Balfour, a Fellow of the RIBA, was incredibly ambitious and well connected. His mother was the daughter of the second Marquess of Salisbury and his brother Arthur was Prime Minister. His wife, Lady Frances Campbell, was the daughter of the Duke of Argyll and favourite niece of the first Duke of Westminster and it was she who got him his job of chief surveyor to the Grosvenor Estate.

Balfour knew that the Duke liked the domestic revival style of architecture so to please him he designed eight mansions on the site of Balfour Place with the aim of creating the grandest Arts and Craft style homes ever built in London.

The completed mansion was hailed as magnificent. There was an extensive lower ground floor for kitchens and staff, a vast entrance hall and three grand reception rooms. The first floor had another three large entertaining rooms, with eight family bedrooms on the second and third floors, and staff accommodation and storage on the fourth and top fifth floor.

The site of the new mansions was originally known as Portugal Street as a tribute to the Portuguese wife of King Charles II, but the Grosvenor family renamed the street Balfour Place in honour of their chief surveyor.

Over the years number seven has had a variety of owners including several industrialists, a Dowager Countess and a City of London metal trader magnate. The most famous person to covet the property was shipping heiress Christina Onassis although she was never able to buy it.

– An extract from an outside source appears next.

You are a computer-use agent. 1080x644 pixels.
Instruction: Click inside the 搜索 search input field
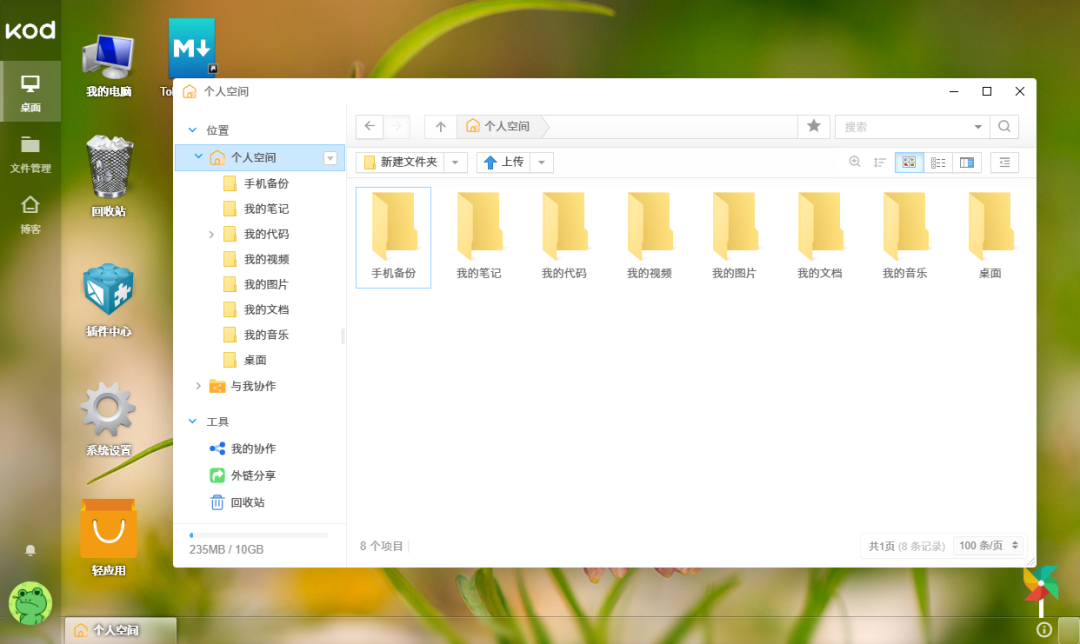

In 1991 number seven was converted into six apartments and it now has flats ranging from 1.255 square feet to 2,583 square feet with two to four bedrooms. The property is currently income producing and is for sale on a freehold basis. It could be acquired as a rental investment, refurbished to provide luxury apartments or reinstated as a single residence, subject to the usual planning consents.

According to agents Wetherell it benefits from a prestigious address, elegant architecture and rooms with princely proportions. The firm’s chief executive Peter Wetherell said that if it was changed back into single residence, designed and specified to a luxurious ultra-prime finish, and interior designed and presented to sell to an international market it could be worth anything from £52 million to £65 million.

‘It could create one of London’s finest mega mansions, an outstanding home of world class quality and refined provenance Such a transformation has the potential to generate a lucrative return for a discerning purchaser acquiring the property in its current configuration,’ he added.